> [Trabajo requerido]:
**A.** Según el texto sobre las malas reseñas, ¿de quién era seudónimo el nombre Lázaro Riet?
**B.** Copia el tramo del texto sobre las malas reseñas que va desde "Todos los escritores" hasta "par de anécdotas.", reemplazando "asiduidad" por "frecuencia".
**C.** Sigue escribiendo el texto sobre las malas reseñas a partir del punto en que termina.

Tiempo más tarde me enteré que el escritor peruano Sergio Galarza, ante una mala reseña, fue a pegarle al crítico a la redacción del diario, al menos eso se decía. Como es probable que un escritor tenga alguna vez una mala reseña, me pregunté si no responder es la única respuesta posible. En Rosario encontré en la reedición facsimilar de la revista Papeles de Buenos Aires (Biblioteca Nacional, 2013), publicación fundada por los hijos de Macedonio, Adolfo y Jorge de Obieta, en los años 40, otra alternativa; en la última página se consigna una carta del propio Macedonio, dirigida a Lázaro Riet, seudónimo de Enrique Amorín, quien había criticado mal su libro  Papeles de Recienvenido. En una respuesta brillante, le da la razón en algunas partes, agradece la mención, pese a los malos adjetivos, porque le da existencia: “Los dos estamos en lo mismo: en cobrar existencia. Yo paso todo el invierno en quitarme el frío. Y todo el año en quitarme la existencia. A ello Vd. me ayudó”. Luego, en un gesto de crueldad y lucidez infinitas, le pide ayuda: “También opina que el libro es innecesario. ¿Pero qué hago yo ahora? O Vd. no es un crítico necesario o si lo es debe darme el remedio. ¿Cómo hago para que no exista, si ya está publicado? Ayúdeme Vd. a financiar su inexistencia de presente”.

Todos los escritores que hacemos alguna clase de ejercicio intelectual nos ha tocado incomodar a los colegas con lo que uno ha escrito o dicho. A decir verdad entre decir algo de un colega y escribirlo, prefiero esto último, así que cuando lo digo me estoy citando. No tengo problemas con la autoreferencia. He practicado con mucha mayor asiduidad la crítica aquí en Buenos Aires, así que tengo un par de anécdotas.

Al primer colega que reseñé mal fue a Marcelo Birmajer, y lo hice con respeto; así y todo cuando lo vi en el barrio –quiero aclarar que no lo conozco– me miró muy feo. Luego vino algo similar con otro autor y la última vez fue hace unas semanas. Yo había hecho una nota extensa en la que abordaba el género epistolar en Argentina y comentaba algunos libros a la vez que entrevistaba a esos autores, la idea era que explicaran cómo habían trabajado con el género, pero a uno de esos autores no le cayó bien un comentario y se estuvo quejando un buen rato. Ahora que lo pienso, tenía razón.

> [Datos registrados]:
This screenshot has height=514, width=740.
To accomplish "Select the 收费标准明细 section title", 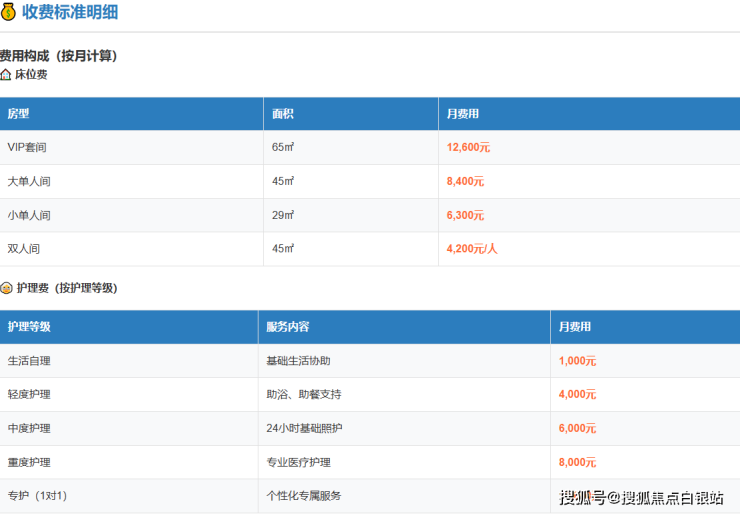I will pyautogui.click(x=68, y=12).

> [Resultados por tarea]:
**A.** De Enrique Amorín.

**B.**
Todos los escritores que hacemos alguna clase de ejercicio intelectual nos ha tocado incomodar a los colegas con lo que uno ha escrito o dicho. A decir verdad entre decir algo de un colega y escribirlo, prefiero esto último, así que cuando lo digo me estoy citando. No tengo problemas con la autoreferencia. He practicado con mucha mayor frecuencia la crítica aquí en Buenos Aires, así que tengo un par de anécdotas.

**C.**
Más allá de las experiencias personales, de las buenas y malas reseñas, coincido con Ricardo Piglia cuando señala que todo el asunto se resume a establecer un modo en que se lea una obra: “Está claro que es necesario pelear para que el modo en que ese texto sea recibido esté garantizado”. Aunque claro, al escritor de vanguardia no le interesa ser leído con los criterios establecidos y “los modos de leer que se amparan en lo ya clasificado”. En cualquier caso no considera tan importante escribir como leer. Citando a Gombrowicz define a “la literatura como un uso social y un modo de leer”. La vanguardia entonces “construye una tradición y destruye otra”; cuando se habla de tradición se habla de “un cierto contexto de lectura desde el cual se lee”. La vanguardia es para Piglia ruptura.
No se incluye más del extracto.